Wilder’s text combines these surrealistic flourishes with Biblical references and allegories, including the Antrobuses’ maid Lily Sabina (Gabby Beans, adopting an Eartha Kitt husk for these scenes). Sabina resents her work as a maid, and Wilder uses (and perhaps abuses) her as device, directly addressing the audience to comment on the action and the play as a whole. “I hate this play and every word in it,” she says. Blain-Cruz has conscripted playwright Brandon Jacobs-Jenkins to modernize some of Skin, and we see most of those updates through Sabina’s irreverence, like, say, swapping in a mention of Bootycandy for Peg O’ My Heart. Some of these changes are similarly innocuous, and others are more substantial – the Antrobuses are now a Black family (the cast is largely portrayed by performers of color), an important take but one that does not add much depth here – for example, a racist murder is now no longer racist.

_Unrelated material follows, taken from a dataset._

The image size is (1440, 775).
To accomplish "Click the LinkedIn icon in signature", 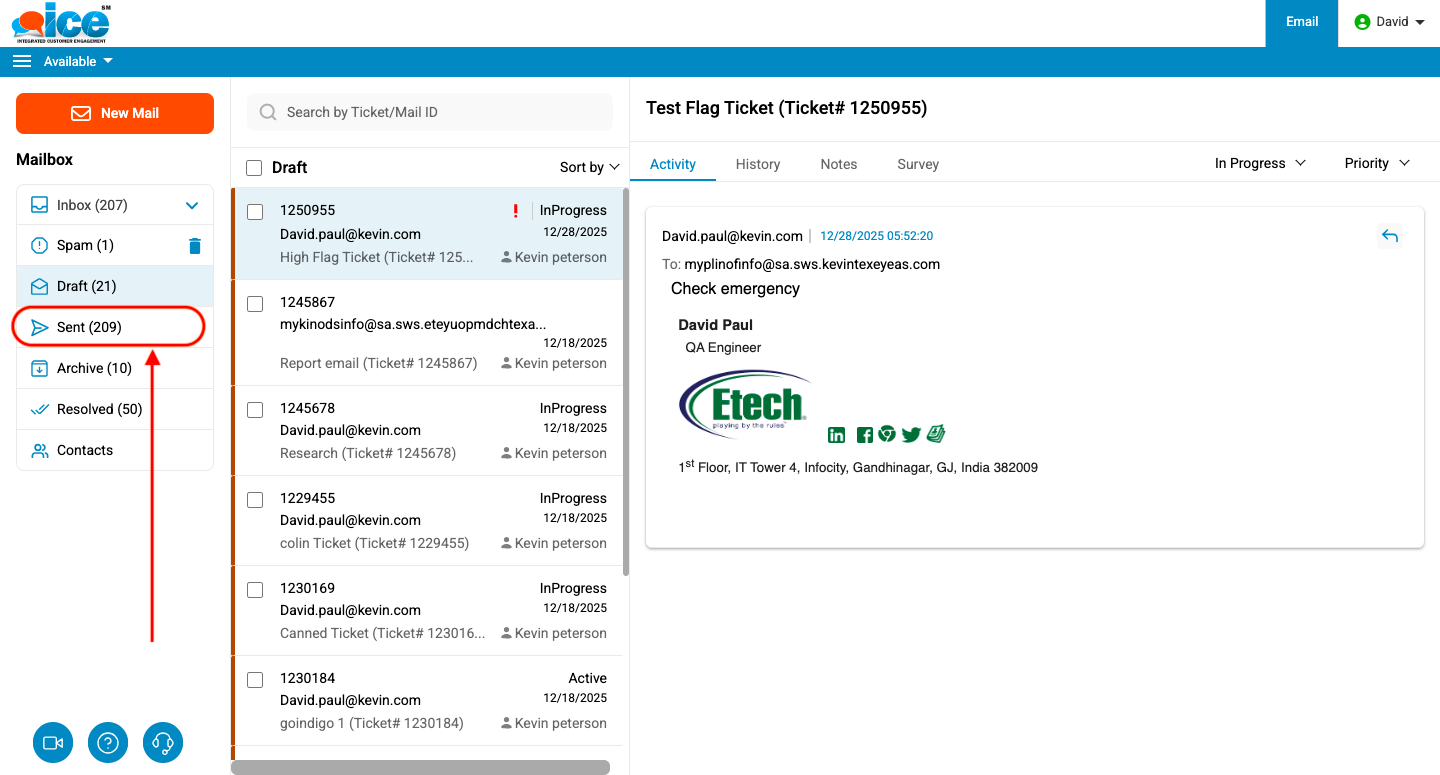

But these changes stretch Beans in ways beyond her technique. She plays things so broadly these grace notes now read as clumsy punchlines.

Blain-Cruz also struggles with focus problems in the first act; there’s simply too much going on all across the stage, with too many characters blending together. The second act, with the action shifting to Atlantic City during the 5,000th annual convention of the Fraternal Order of Humans, which just elected George its president, fares somewhat better. Sabina has become a beauty pageant contestant, bringing out her Lilith side and threatening George’s marriage. Meanwhile, a new natural disaster looms in the form of a flood. Tonally, again, the visual tableau gets overly chaotic, though specifically here the show gets rescued by Wasileski’s projection design and Ruff’s titanic presence, who emerges here as the play’s saving grace, whether it is feigning surprise at being invited to address the convention or defending her son’s errant ways.

The final act is perhaps the one that takes the most creative leeway. The Antrobus home and the landscape have been razed. The decay of what we can now presume to be The Civil War can be felt through Zhao’s hazy lighting and Montana Levi Blanco’s costumes. George and Henry have fought on opposite sides, and Meredith is captivating as George comes to terms withs his son’s sins. But despite all these bells and whistles, what has Blain-Cruz’s production taught us? That we can endure. But humans breathe instinctively until forces force us not to. Do we survive because we deserve to, or simply because we do? But what have we learned from this play? I’m not sure. Wilder’s play reminds there are always problems, there are always obstacles, there are always tragedies. And so Wilder’s play is at odds with Blain-Cruz’s production – one is cautionary and one is congratulatory. No one would argue that we live in troubled times. But if you’re looking for instructions on how to get by when the going gets tough, despite a gorgeously decorated stage, you’ll have to look elsewhere.